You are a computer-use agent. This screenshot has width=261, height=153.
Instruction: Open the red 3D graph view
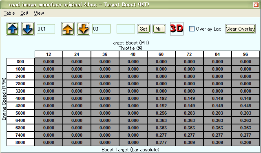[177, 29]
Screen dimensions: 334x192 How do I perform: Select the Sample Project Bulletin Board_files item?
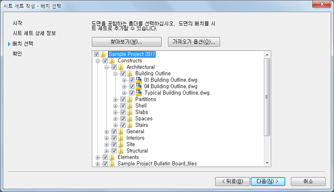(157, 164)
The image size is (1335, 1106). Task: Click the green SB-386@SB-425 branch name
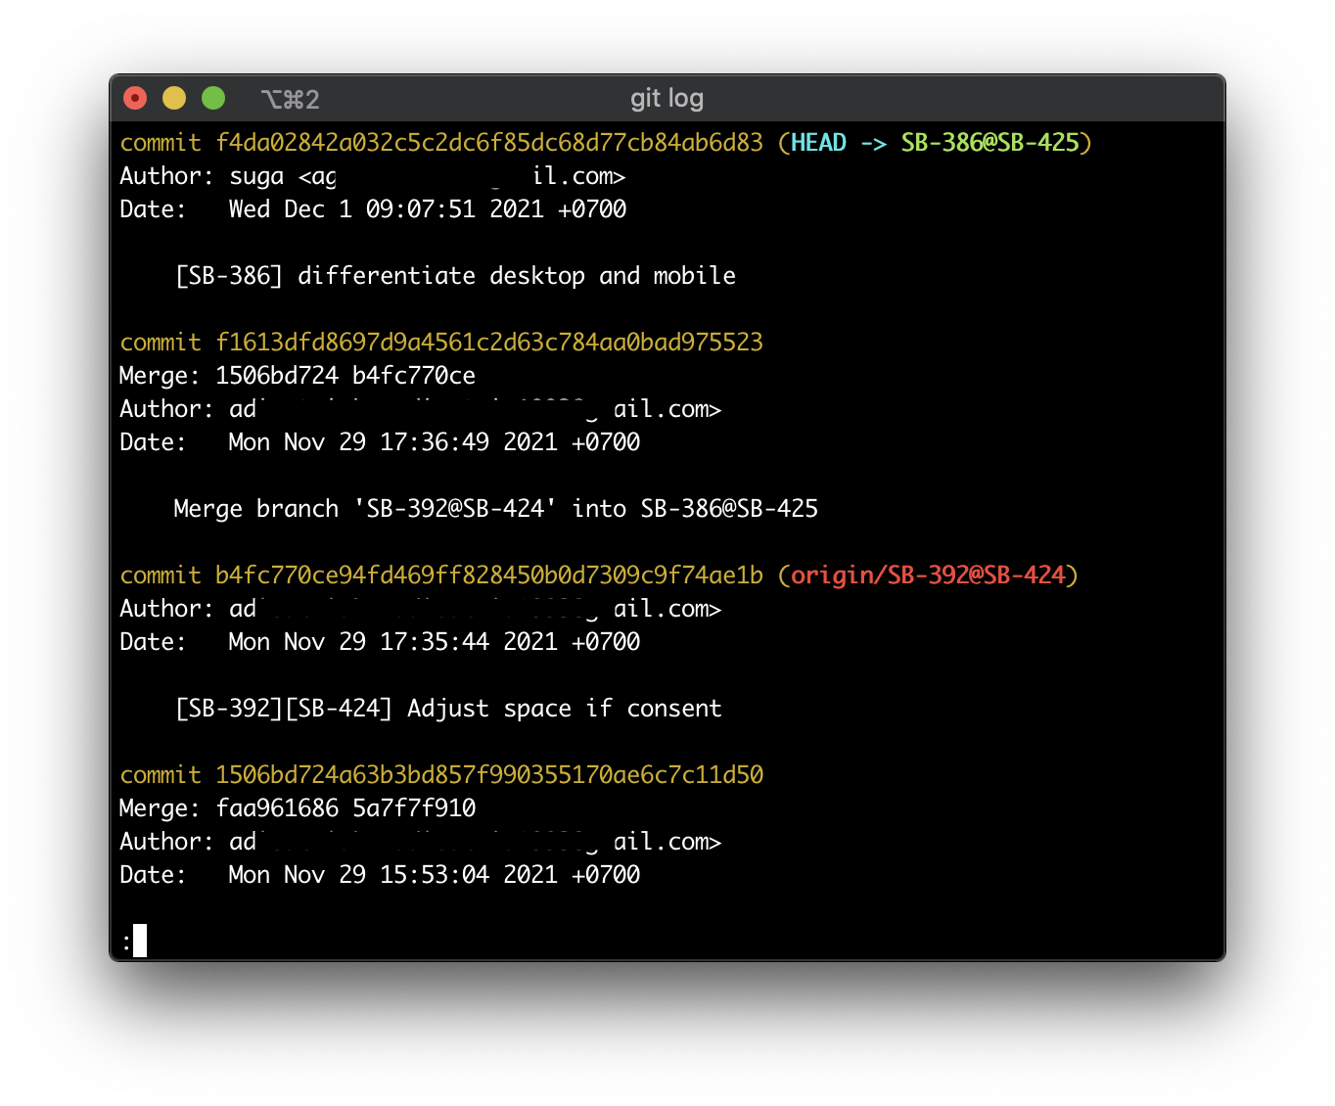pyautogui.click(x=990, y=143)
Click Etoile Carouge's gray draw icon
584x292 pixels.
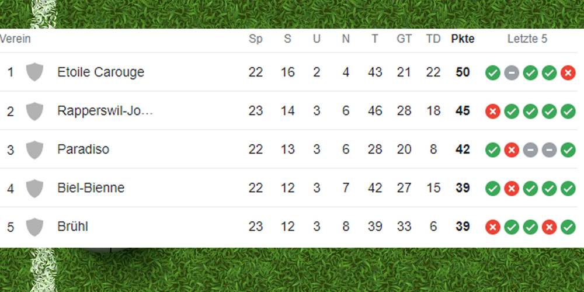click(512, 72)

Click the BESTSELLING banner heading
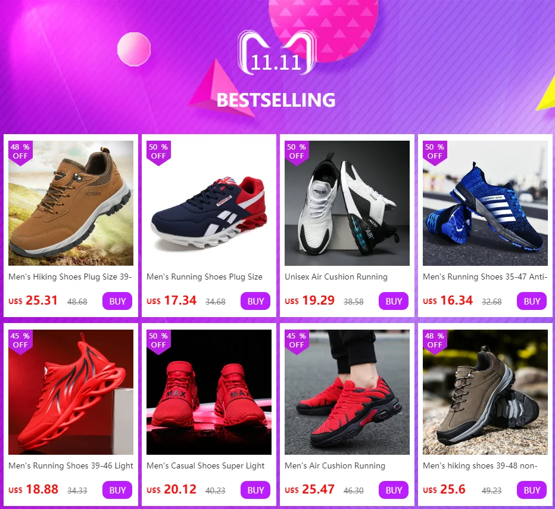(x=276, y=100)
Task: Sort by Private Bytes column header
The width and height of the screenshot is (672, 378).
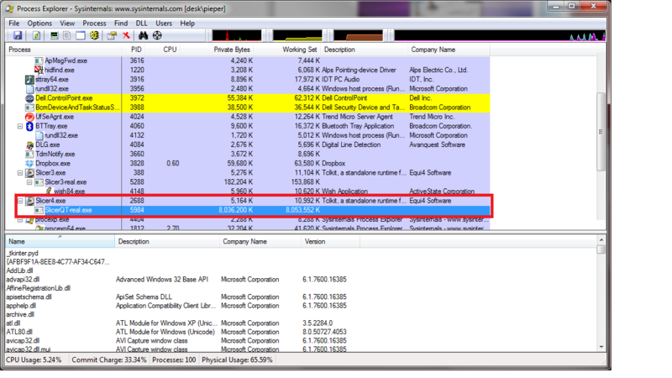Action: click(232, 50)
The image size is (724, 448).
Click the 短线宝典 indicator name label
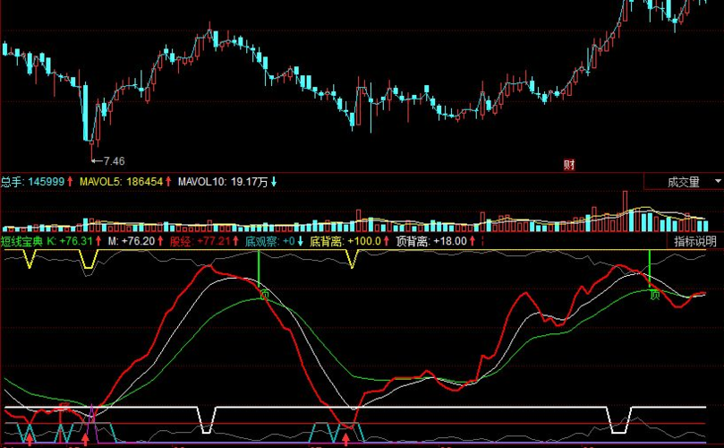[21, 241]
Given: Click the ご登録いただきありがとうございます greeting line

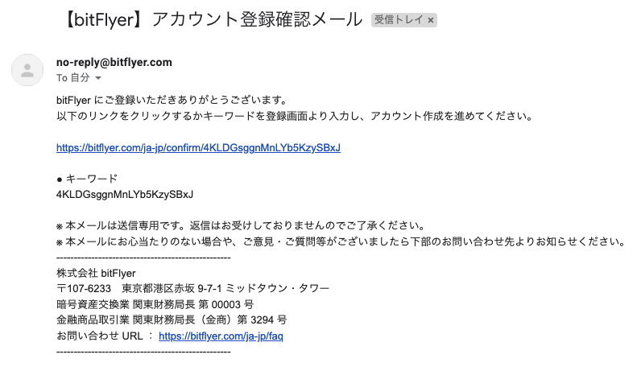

- WORK INSTRUCTIONS
Return every one of the lines above word for word, leaving out the pictures.

- THE SOLUTION
You are a computer-use agent. This screenshot has width=261, height=153.
Instruction: Open the red 3D graph view
[177, 29]
Screen dimensions: 334x192 How do I perform: Select the Sample Project Bulletin Board_files item?
(157, 164)
The image size is (1335, 1106). Task: Click the green SB-386@SB-425 branch name
pyautogui.click(x=990, y=143)
Click Etoile Carouge's gray draw icon
584x292 pixels.
click(512, 72)

Click the BESTSELLING banner heading
(x=276, y=100)
Task: Sort by Private Bytes column header
The width and height of the screenshot is (672, 378).
Action: click(232, 50)
The image size is (724, 448).
Click the 短线宝典 indicator name label
[21, 241]
Given: Click the ご登録いただきありがとうございます greeting line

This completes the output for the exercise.